### Work task
Your task is to retype every entry exactly while omitting the pictures.

==================================================

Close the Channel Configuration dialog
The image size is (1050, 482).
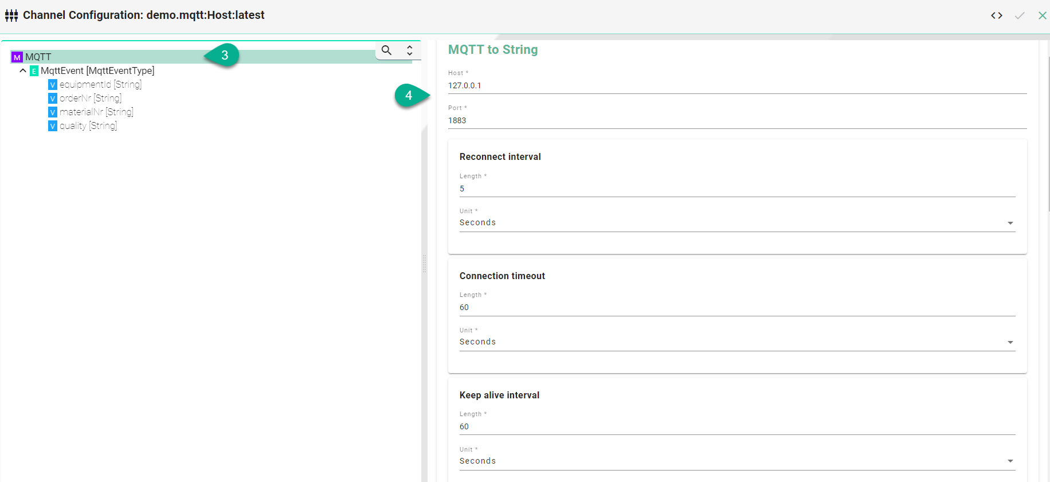coord(1042,15)
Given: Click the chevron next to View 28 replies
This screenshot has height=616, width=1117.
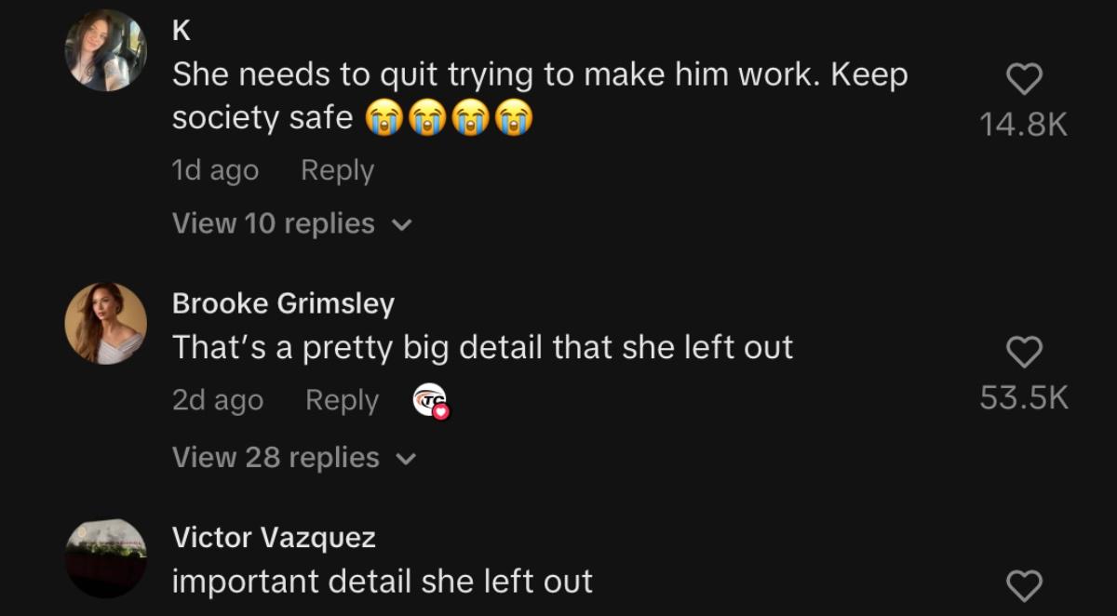Looking at the screenshot, I should pyautogui.click(x=407, y=459).
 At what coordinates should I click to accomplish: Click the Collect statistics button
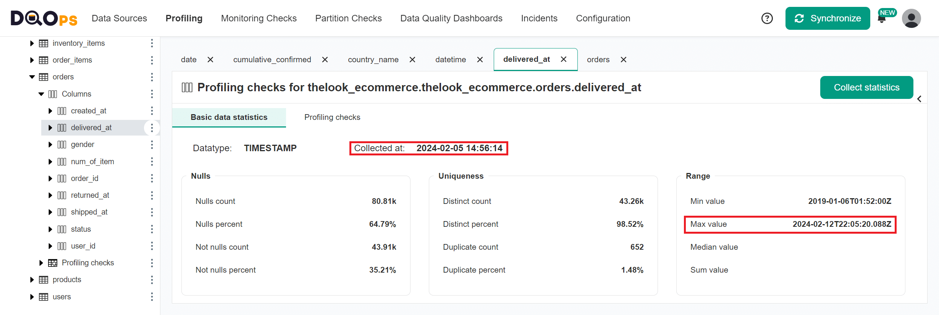tap(866, 87)
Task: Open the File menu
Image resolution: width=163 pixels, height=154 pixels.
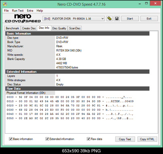Action: click(x=6, y=11)
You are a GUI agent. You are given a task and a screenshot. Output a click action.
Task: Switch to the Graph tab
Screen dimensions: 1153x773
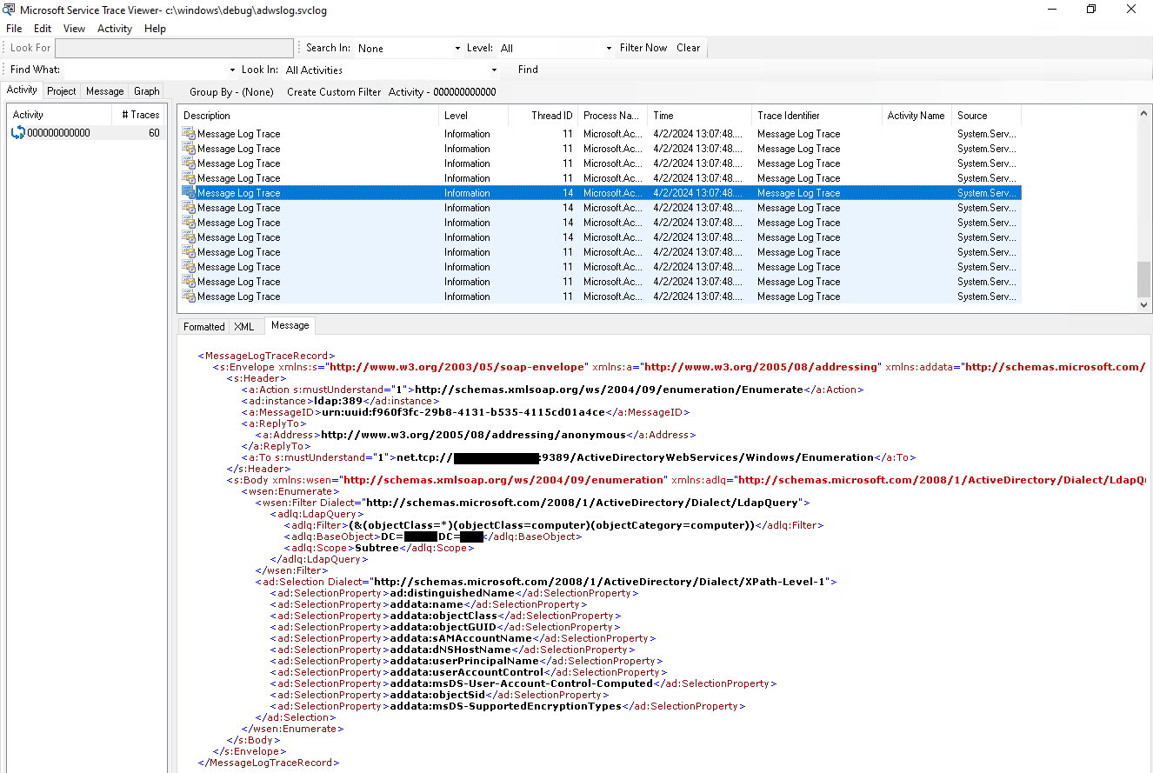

==================================================

### Response
Close the Channel Configuration dialog
The image size is (1050, 482).
coord(1042,15)
Given: Click the chevron next to View 28 replies
This screenshot has height=616, width=1117.
Looking at the screenshot, I should pyautogui.click(x=407, y=459).
 At what coordinates should I click to accomplish: Click the Collect statistics button
tap(866, 87)
Task: Open the File menu
Image resolution: width=163 pixels, height=154 pixels.
Action: click(x=6, y=11)
You are a GUI agent. You are given a task and a screenshot. Output a click action.
Task: Switch to the Graph tab
Screen dimensions: 1153x773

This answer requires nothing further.